In today’s world, the word doily conjures up images of dark and musty homes filled with stuff and doilies scattered here and there; under lamps and vases and things we can’t fathom what they are. Except of course if you are an antique dealer or collector and then that daydream is quite pleasant.
In fact doilies have played an interesting part in our history, albeit small. In order to understand a bit more about them, we are going to have to take a look at crochet and its history.
Amazingly enough, crocheting has not been around very long. There are different points of view of the origin of the craft and exactly when it began but we are not going to travel that path today. Let me just point out a couple of things.
The earliest mention of crocheting found is in 1819, in the Swedish magazine “Konst och nyhetsmagasin for medborgare av alla klasser”.
Cotton was mercerized in 1844 by John Mercer (England) which made the thread stronger. This one very important process allowed for a much sturdier end product and no doubt gave a real push to the crochet home industry.
The Complete Book of Crochet, 1946, describes the work of crocheting as a convent art and not until the Irish Famine of 1846 that the nuns taught it to their students who then sold their wares and thus helped to alleviate existing miseries.
Let’s just say that doilies got a foothold in our everyday society in the mid to late 1800s. It became a skill that well-born young ladies were taught and the end product, the doily, became a part of the late Victorian home.
The Victorian young woman was expected to have a supply of doilies in her hope chest to be used when she set up home. These doilies were used most often for serving food and protecting furniture. In the 1847, “A Winter’s Gift”, a publication, provided detailed instruction for performing crochet stitches.
In 1866, Something For Everybody; and a Garland For The Year mentions a small wine-glass napkin which bears the maker’s name (Doiley).
According to Good Housekeeping, 1905, doilies were used when serving hot toast, rolls or muffins. The doily was placed beneath the food. The doily was always supposed to fit inside the rim of the plate. They are sometimes called dessert doilies where the dessert is served on the doily and then on a small plate.
In a New York times article published in 1909, doilies were placed beneath the finger bowl.
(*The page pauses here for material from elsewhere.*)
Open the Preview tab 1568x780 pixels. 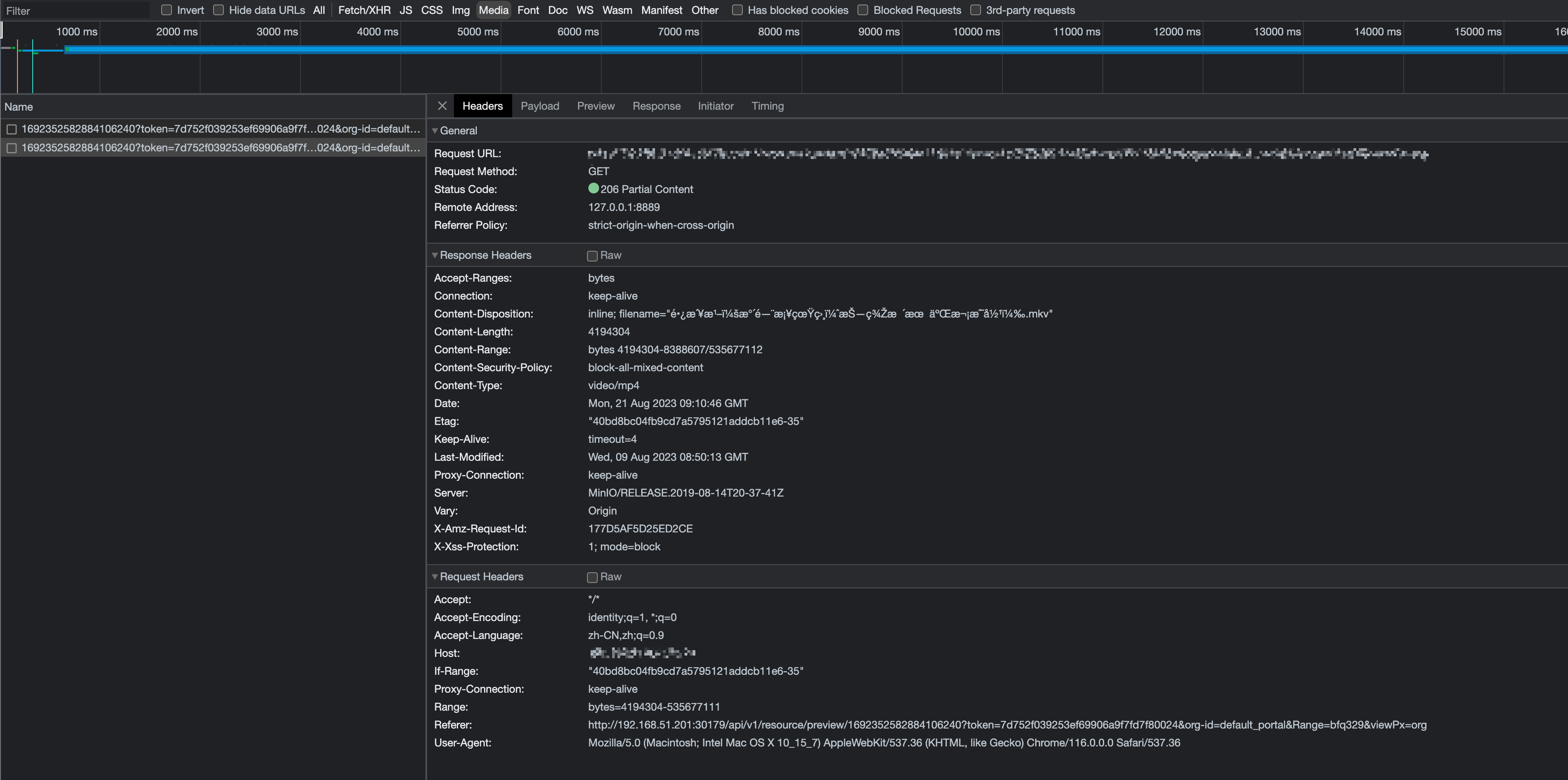tap(595, 106)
According to the article, “For less formal use the finger bowl is set upon a doily on the dessert plate and is removed with its doily and set at one side of the plate until needed. It is bad form to pass a finger bowl without a plate and doily under it. The latter should never be omitted, though it is sometimes done ignorantly.”
In The Etiquette and Service of the Table, written by the Department of Domestic Science, Kansas State Agricultural College, dated 1916, it states that “At breakfast and at luncheon the table-cloth is sometimes discarded, and a center piece, with an individual doily for each article to be set upon the table, is used.” It also states that the water pitcher is placed upon a small plate or tray, on which there may be a doily. The assumption is for the doily to soak up ayn condensation.
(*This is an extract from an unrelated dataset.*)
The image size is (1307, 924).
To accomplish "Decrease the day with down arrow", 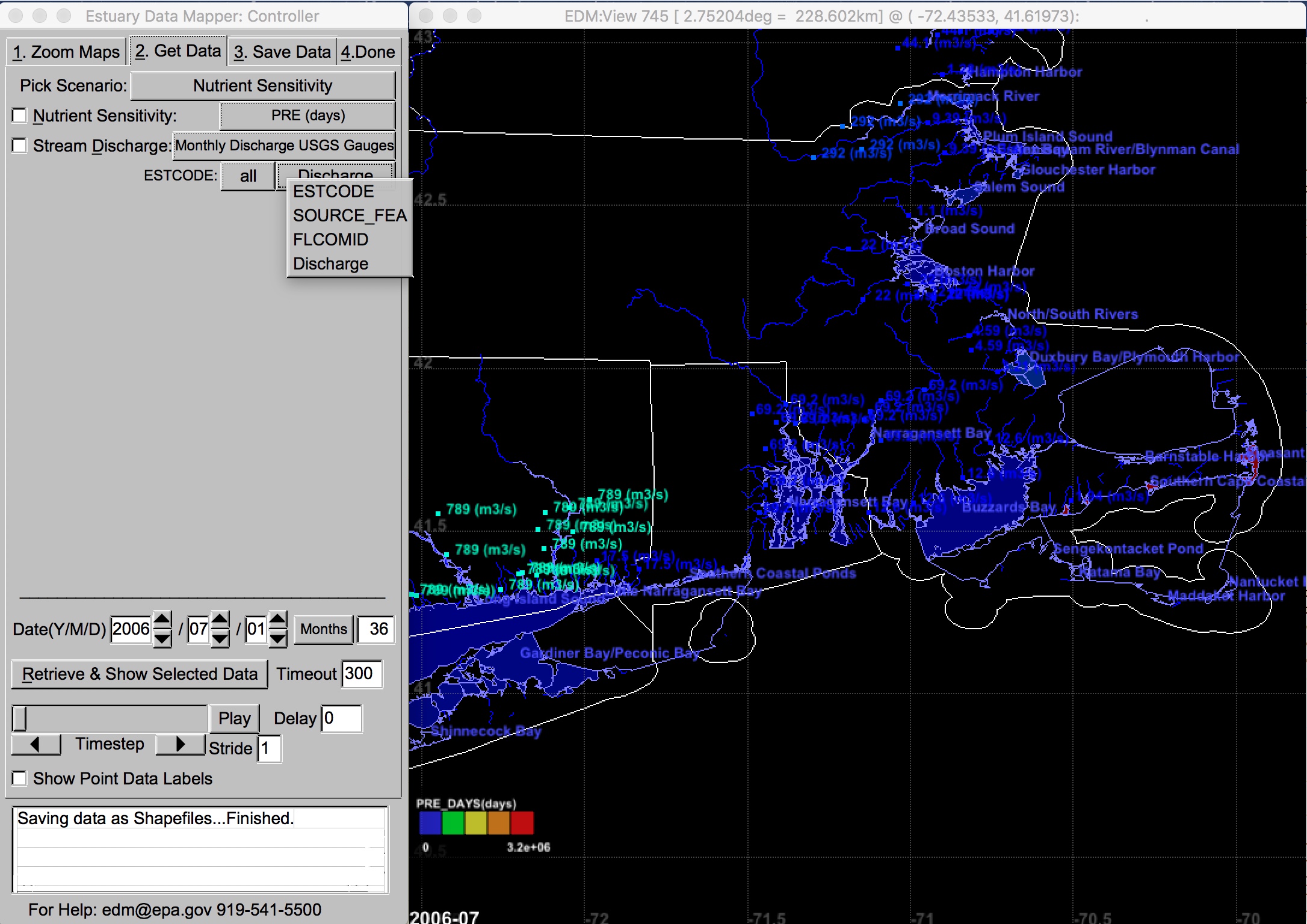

In 1920, Everyman’s Encyclopedia of Etiquette by Emily Holt discusses the use of doilies at the luncheon table. “…the service plate must be laid upon a doily of suitable size which in its turn rests upon an asbestos pad. The water glass also stands on a small doily toward the centre and at the right of the service plate, and on a slightly larger doily at the left stands the bread-and-butter plate with a small silver knife lying flat across it.”
Keep in mind that the types of uses for the doilies could also be made out of other materials. It was not always crocheted. An example would be Antimacassars.
Antimacassars were a type of covering or protection for the back of stuffed furniture as well as the arms in the 1800s. They were made specifically to keep the furniture clean. One of the main problems with keeping furniture clean in the 1800s was men’s use of Macassar which was used to groom and style hair. This solution was basically made of oils. It made sense that furniture had to be protected.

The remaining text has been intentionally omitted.